PROMPT: Reproduce all of the material below verbatim, leaving out the pictures.
** BEGIN **
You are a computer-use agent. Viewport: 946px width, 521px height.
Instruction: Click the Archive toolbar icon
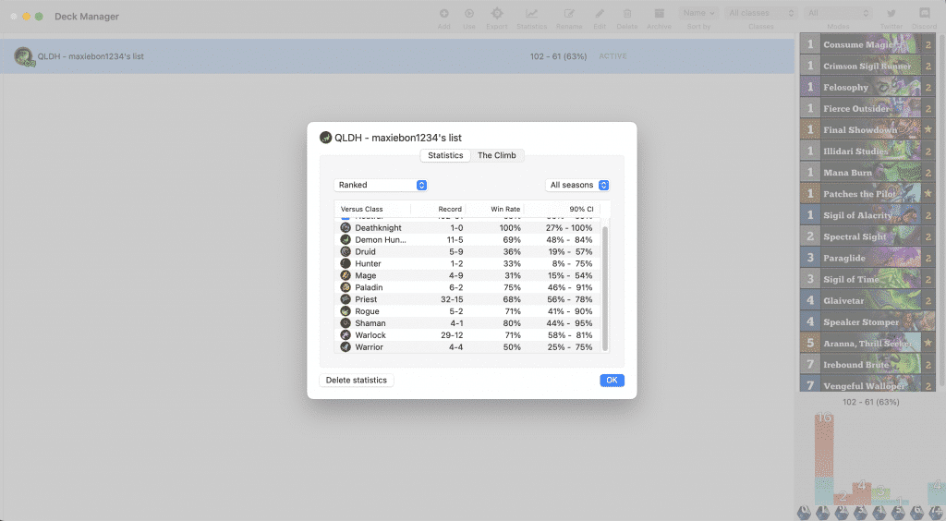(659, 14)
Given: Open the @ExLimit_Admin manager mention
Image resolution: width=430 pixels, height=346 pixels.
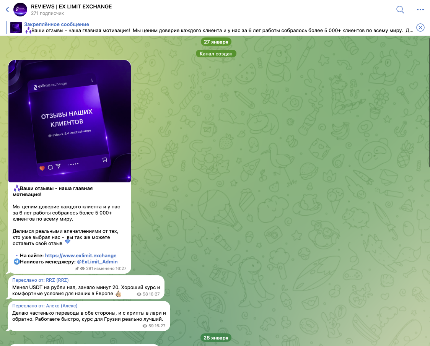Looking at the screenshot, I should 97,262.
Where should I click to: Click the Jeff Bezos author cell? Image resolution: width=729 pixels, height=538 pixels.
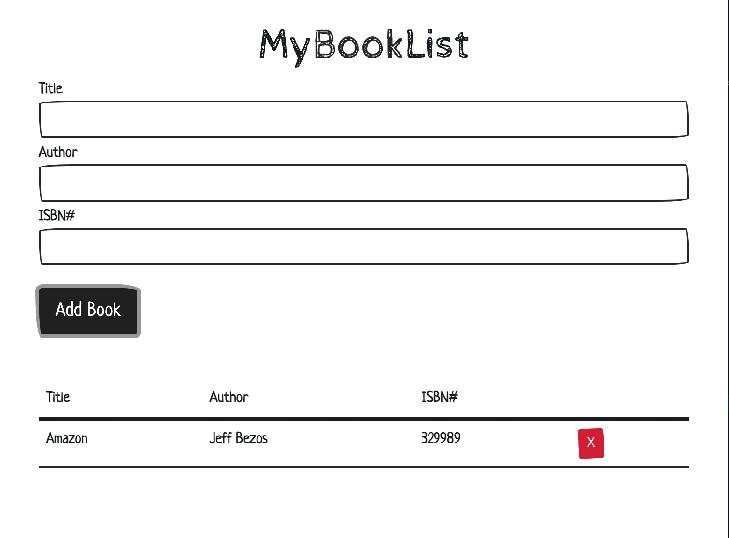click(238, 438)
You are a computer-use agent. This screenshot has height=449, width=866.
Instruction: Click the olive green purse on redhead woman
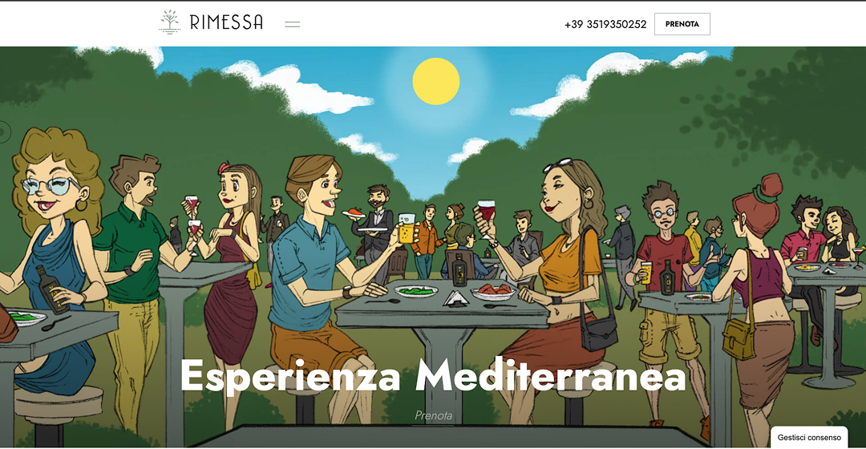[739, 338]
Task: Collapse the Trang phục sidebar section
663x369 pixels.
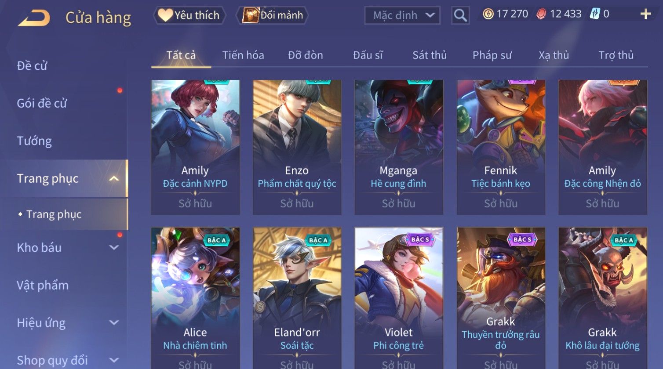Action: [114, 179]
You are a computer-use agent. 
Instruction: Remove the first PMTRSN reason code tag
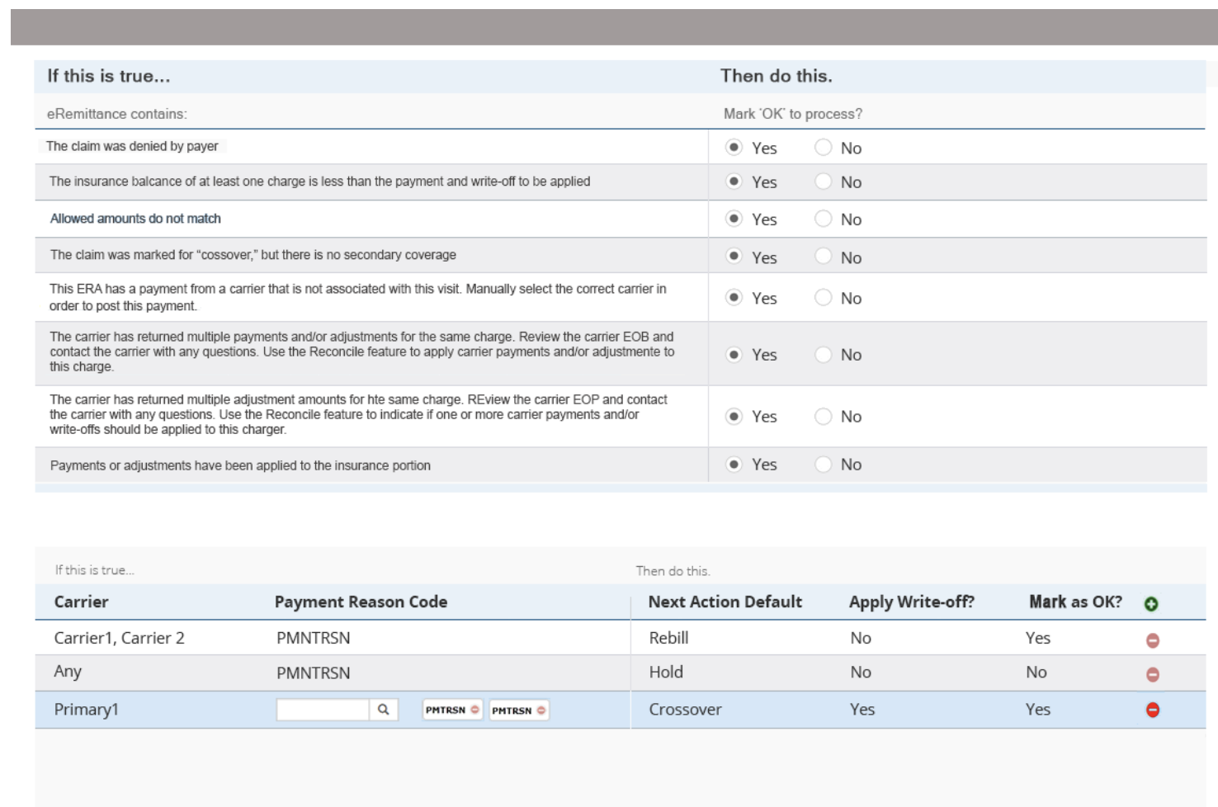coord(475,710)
** END **
TASK RESULT:
You are a computer-use agent. Viewport: 946px width, 521px height.
Instruction: Click the Archive toolbar icon
(659, 14)
Given: Open the @ExLimit_Admin manager mention
Image resolution: width=430 pixels, height=346 pixels.
Looking at the screenshot, I should 97,262.
Where should I click to: Click the Jeff Bezos author cell? Image resolution: width=729 pixels, height=538 pixels.
click(238, 438)
You are a computer-use agent. This screenshot has height=449, width=866.
Instruction: Click the olive green purse on redhead woman
[739, 338]
Task: Collapse the Trang phục sidebar section
663x369 pixels.
Action: [114, 179]
You are a computer-use agent. 
Instruction: Remove the first PMTRSN reason code tag
coord(475,710)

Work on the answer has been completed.